6. Information Obligations

(6.1) The Service Provider will without undue delay notify the Company about any request received directly from Data Subjects relating to Company Personal Data, providing full details of the request.

7. Personal Data Breach

(7.1) If the Service Provider becomes aware of any Personal Data Breach including that it or any person is accessing, using, disclosing or otherwise processing any Company Personal Data in contravention of this DPA or Data Protection Laws (or has done so), the Service Provider shall without undue delay give the Company notice of the full details of the breach, including the relevant facts, its effects and any remedial action taken by the Service Provider and shall respond promptly with any further information the Company may require.

(7.2) In the event that it is not possible to provide the Company with the full details of the Personal Data Breach as required under Clause 7.1 the Service Provider shall supply to the Company the full information required under Clause 7.1 above as soon as reasonably possible thereafter.

8. Return or Destruction of Personal Data

(8.1) The Service Provider, upon reasonable request by the Company upon termination of Services or any part of the Services (or otherwise for good reason as requested by the Company) shall:

(8.1.1) cease using, copying disclosing or otherwise in any way processing any Company Personal Data relating to the Service or Services terminated and promptly return all such Company Personal Data to the Company; and/or

(8.1.2) if requested by the Company, securely destroy all copies of the Company Personal Data received and / or processed by it under this DPA unless applicable law or regulation require the storage of the Company Personal Data for a longer period.

9. Termination

(9.1) This DPA shall automatically terminate in the event that the Services Agreement is terminated or otherwise expires, for whatever reason.

10. Entire agreement

(10.1) This DPA and the Services Agreement constitute the whole agreement between the parties relating to data protection and supersedes any previous agreements arrangements or understandings between them relating to their subject matter.

(10.2) In the event of any inconsistency or ambiguity between the terms of this DPA and the terms of the Services Agreement in relation to the processing of Personal Data, the terms of this DPA shall prevail, unless the Services Agreement states otherwise.

11. Modifications to this Agreement

The Service Provider reserves the right to update and/or modify this DPA from time to time without notice, provided that such changes are not adverse in any material aspect with respect to the Company’s rights or Service Provider’s obligations.

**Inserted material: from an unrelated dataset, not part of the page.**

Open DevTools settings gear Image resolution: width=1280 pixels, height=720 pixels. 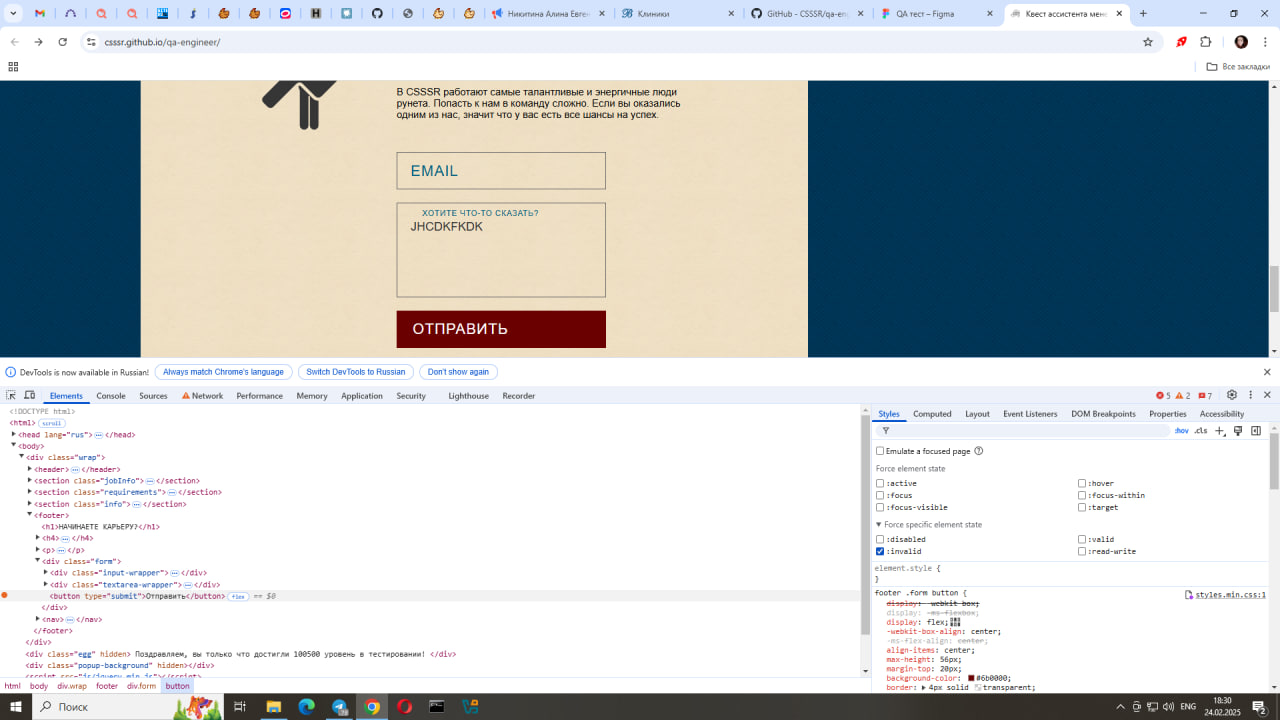[x=1232, y=395]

Except as stated above, any supplementary agreements or amendments to this DPA must be made in writing and signed by both parties.

12. Waiver

No failure or delay by a party to exercise any right or remedy provided under this DPA or by law shall constitute a waiver of that or any other right or remedy, nor shall it prevent or restrict the further exercise of that or any other right or remedy. No single or partial exercise of such right or remedy shall prevent or restrict the further exercise of that or any other right or remedy.

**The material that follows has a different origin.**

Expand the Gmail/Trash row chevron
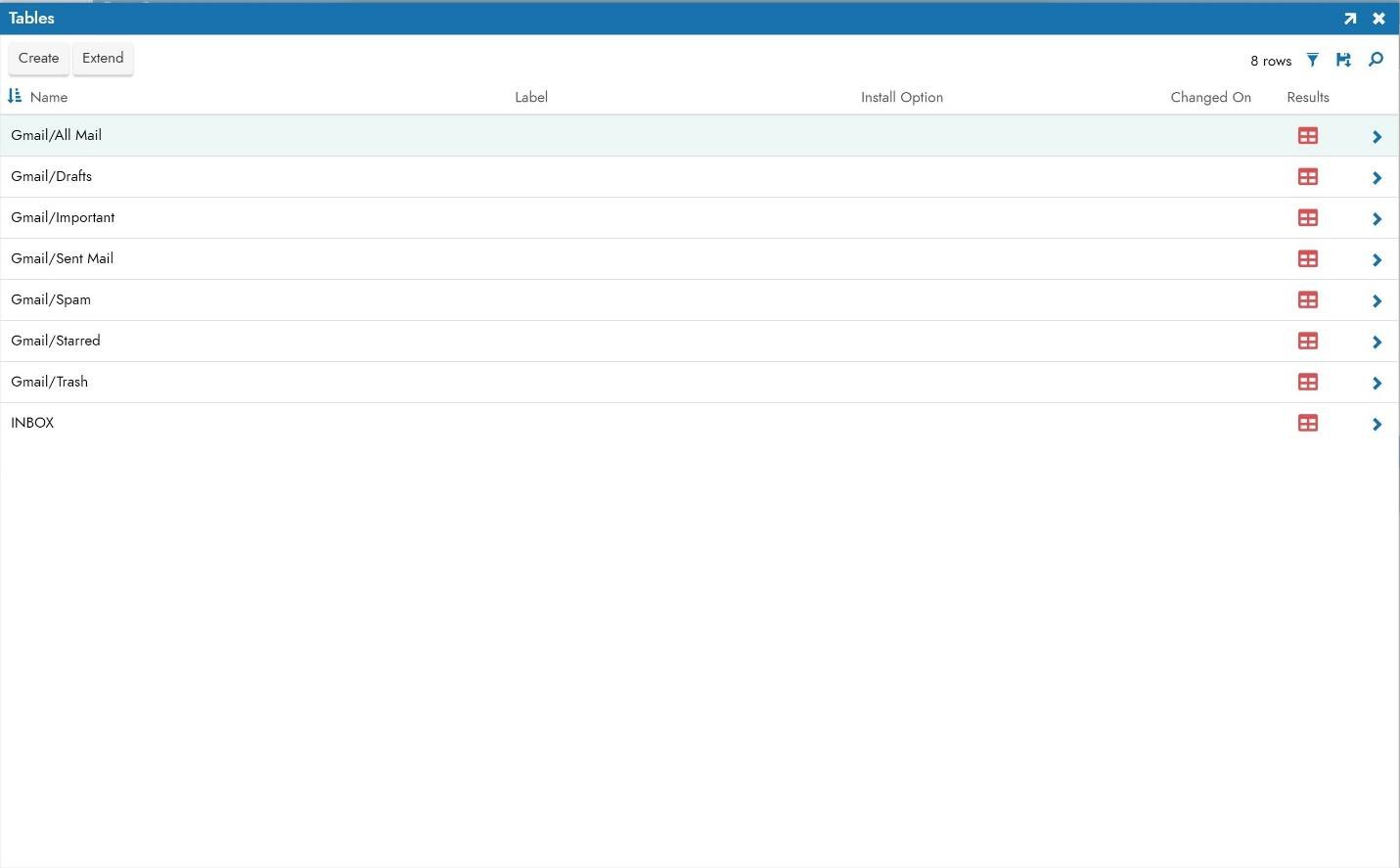 pos(1377,384)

13. Invalidity and severability

Each and every obligation under this DPA shall be treated as a separate obligation and shall be severally enforceable as such, and in the event of any obligation or obligations being found by any authority of competent jurisdiction to be invalid or unenforceable, such invalidity or unenforceability shall not affect the other provisions or parts of such provisions of this DPA, all of which shall remain in full force and effect.

14. Governing Law / Jurisdiction

This DPA shall in all respects be governed by and construed in accordance with the governing law and jurisdiction set out in the applicable Services Agreement.